PROVIDED DATA START
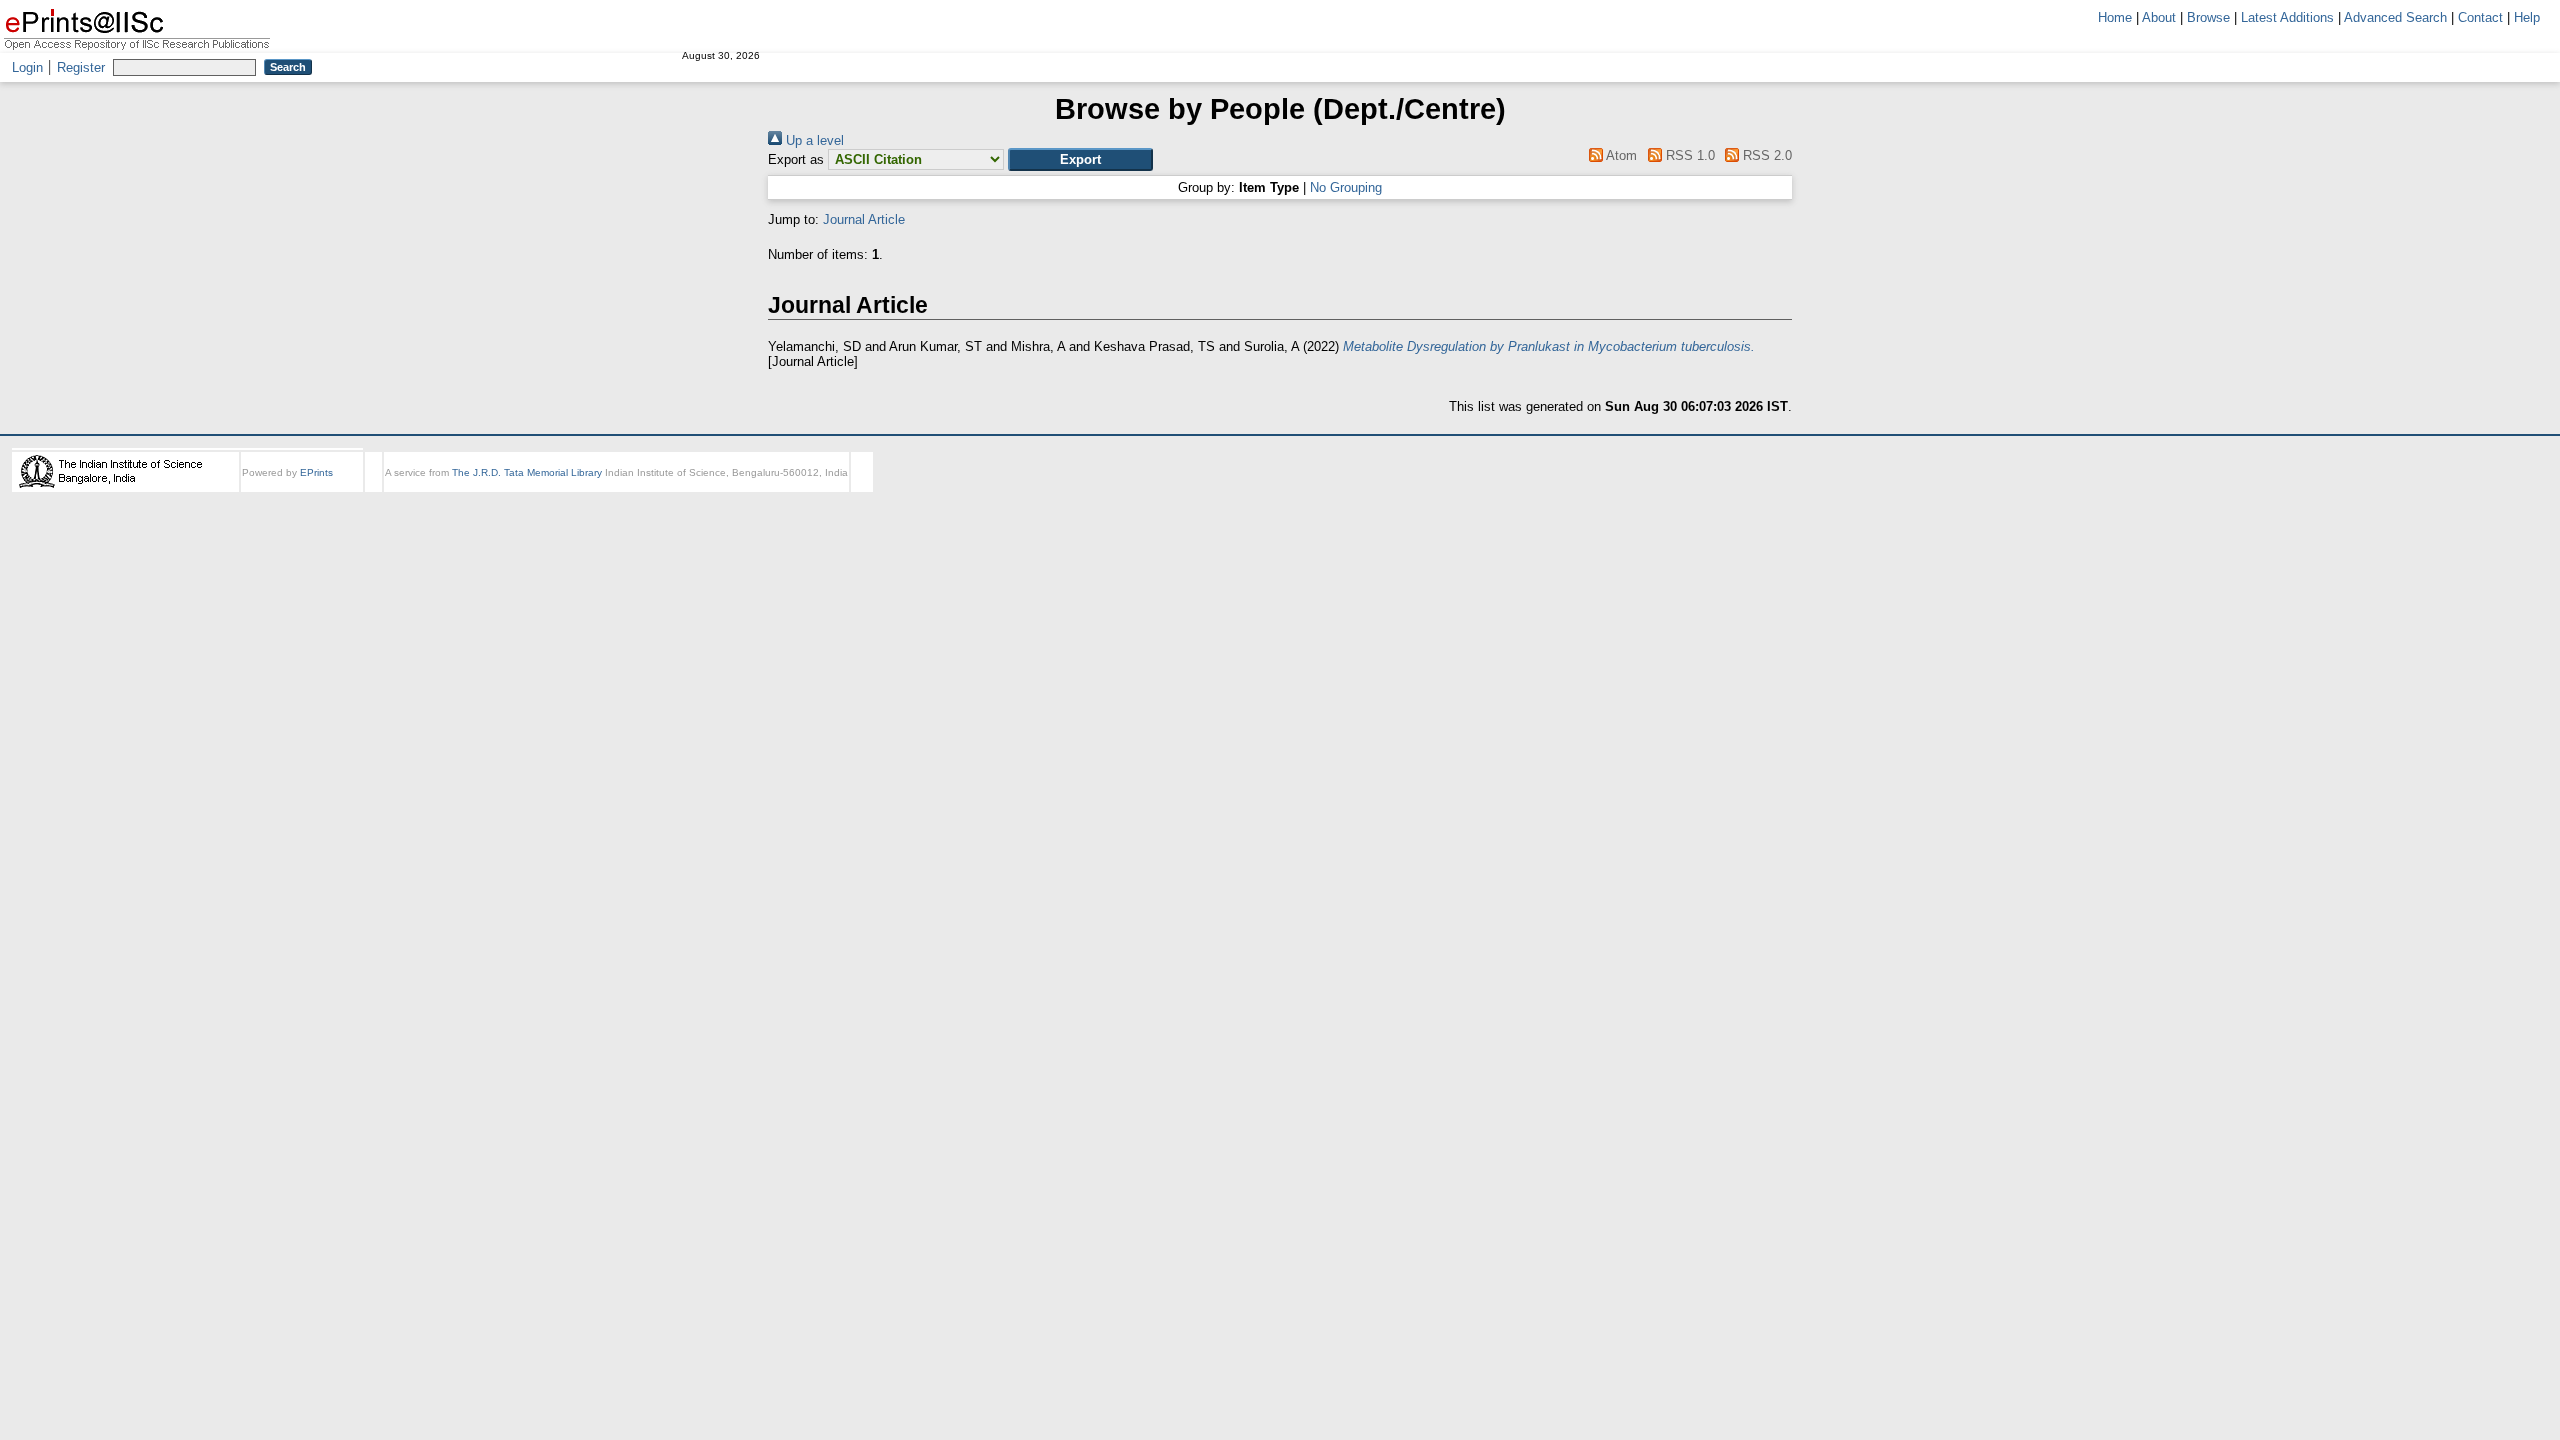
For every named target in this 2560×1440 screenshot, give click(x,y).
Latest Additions (2287, 17)
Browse (2208, 17)
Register (81, 67)
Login (27, 67)
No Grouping (1346, 187)
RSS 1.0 (1688, 155)
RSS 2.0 (1765, 155)
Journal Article (864, 219)
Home (2115, 17)
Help (2527, 17)
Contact (2480, 17)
PROVIDED DATA END
> [WORK ITEM]: Apart from the pictures, write every entry out again exactly.

> [TASK RESPONSE]:
For every named target in this 2560×1440 screenshot, give click(x,y).
Latest Additions (2287, 17)
Browse (2208, 17)
Register (81, 67)
Login (27, 67)
No Grouping (1346, 187)
RSS 1.0 (1688, 155)
RSS 2.0 (1765, 155)
Journal Article (864, 219)
Home (2115, 17)
Help (2527, 17)
Contact (2480, 17)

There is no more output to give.